### DATA EXTRACT:
___
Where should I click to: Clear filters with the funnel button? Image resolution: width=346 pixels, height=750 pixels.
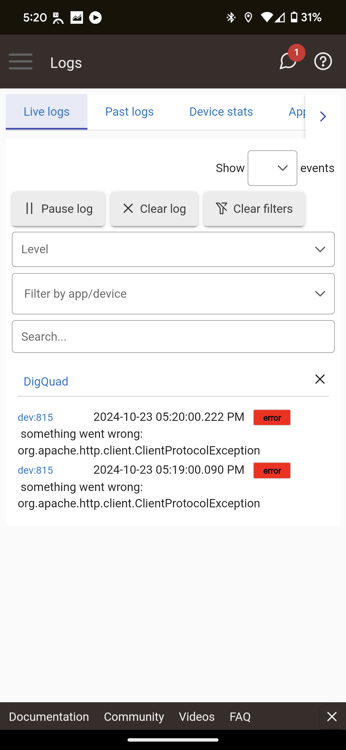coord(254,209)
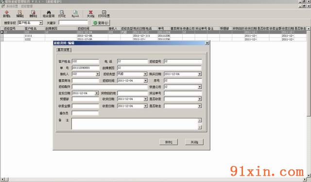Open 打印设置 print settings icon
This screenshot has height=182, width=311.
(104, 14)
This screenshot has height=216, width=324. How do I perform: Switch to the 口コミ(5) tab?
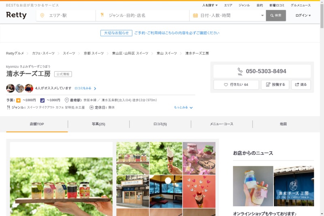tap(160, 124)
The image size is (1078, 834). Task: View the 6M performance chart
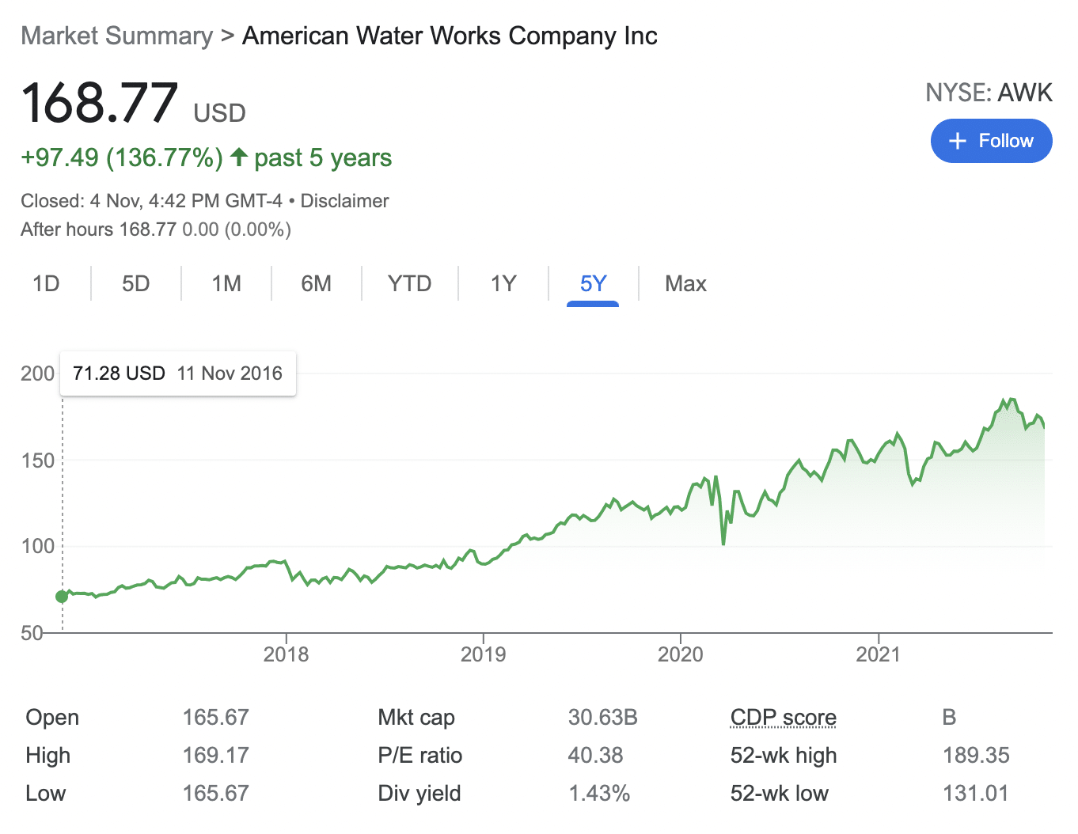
___
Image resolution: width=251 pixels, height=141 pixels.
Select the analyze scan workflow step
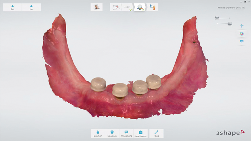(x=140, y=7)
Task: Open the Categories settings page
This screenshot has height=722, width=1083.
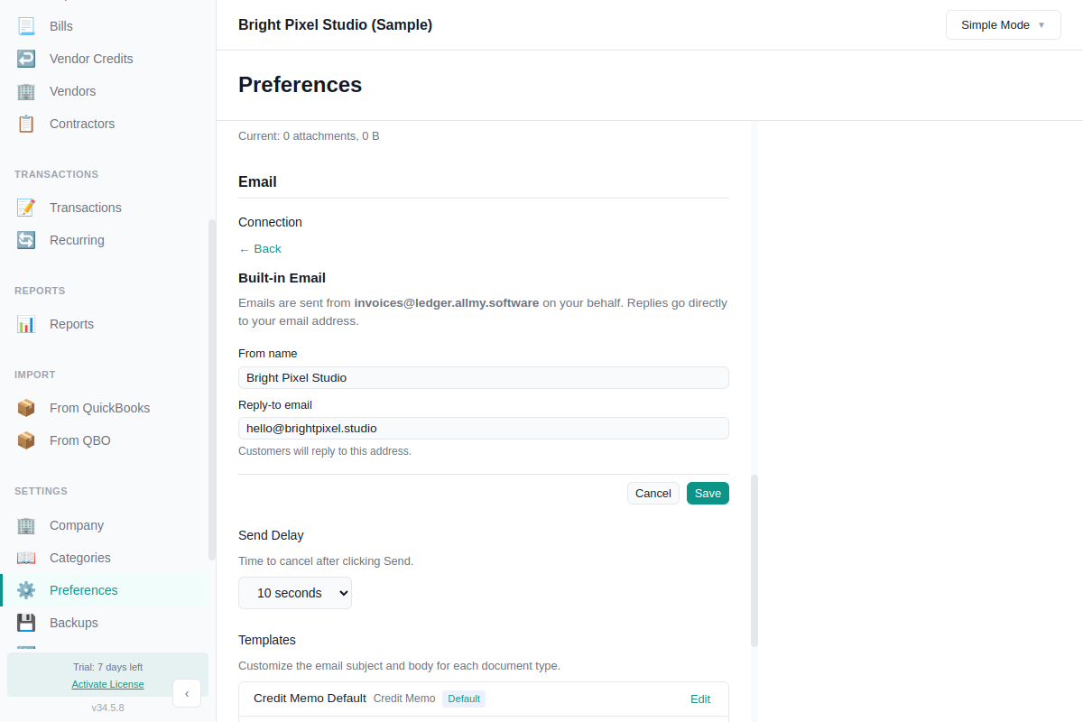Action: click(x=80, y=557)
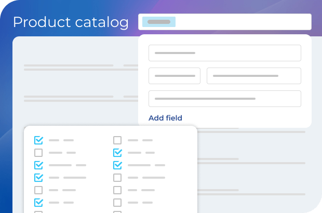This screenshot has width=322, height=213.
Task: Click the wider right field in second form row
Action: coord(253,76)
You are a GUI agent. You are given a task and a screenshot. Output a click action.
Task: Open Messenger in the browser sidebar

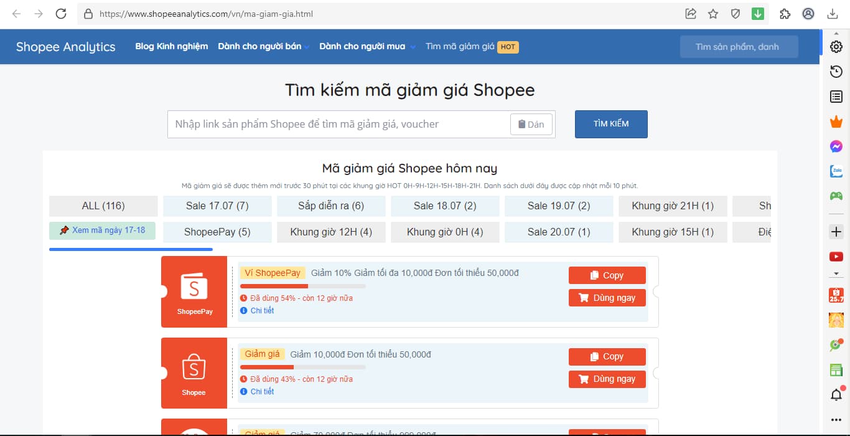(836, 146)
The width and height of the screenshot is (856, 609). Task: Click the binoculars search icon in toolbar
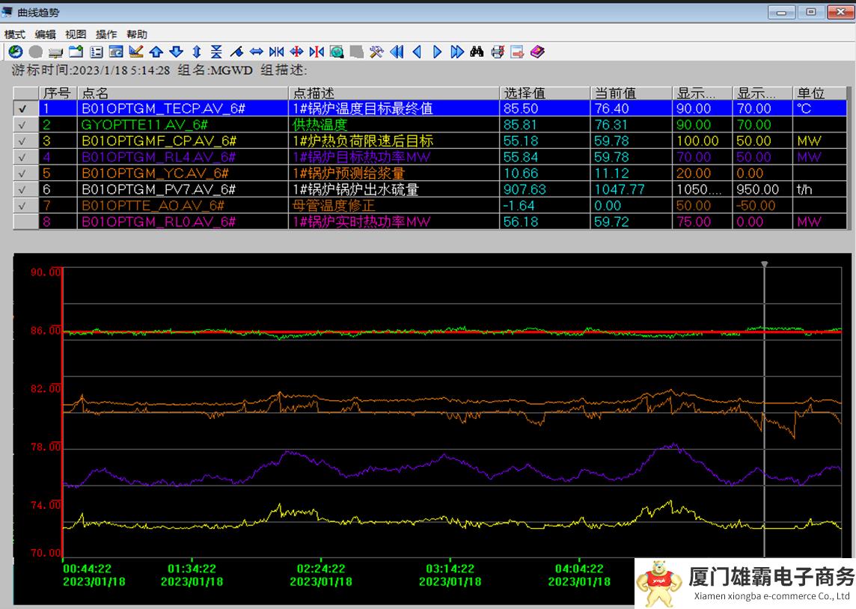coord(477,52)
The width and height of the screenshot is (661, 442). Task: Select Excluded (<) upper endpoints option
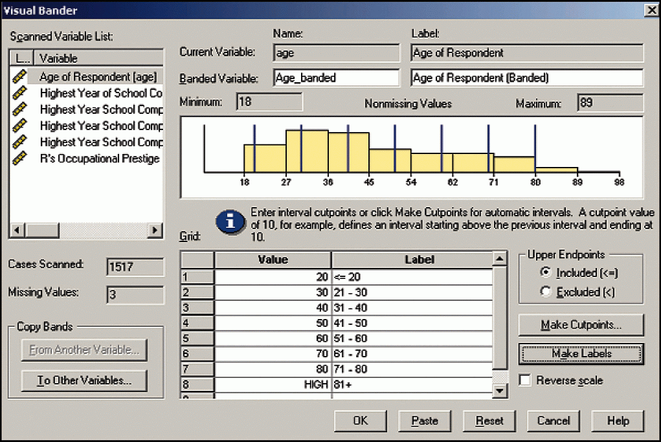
___
### WHAT THE TASK ASKS:
Set down again, exactly, every line above from the one with "Where should I" down to the one with "The image size", both ends included. No pictures, and nothing else.

### WORKED SOLUTION:
Where should I click to: Clear filters with the funnel button? Image resolution: width=346 pixels, height=750 pixels.
coord(254,209)
Open 打印设置 print settings icon
This screenshot has height=182, width=311.
(104, 14)
This screenshot has height=216, width=324. How do I perform: Switch to the 口コミ(5) tab?
tap(160, 124)
The image size is (1078, 834). Task: View the 6M performance chart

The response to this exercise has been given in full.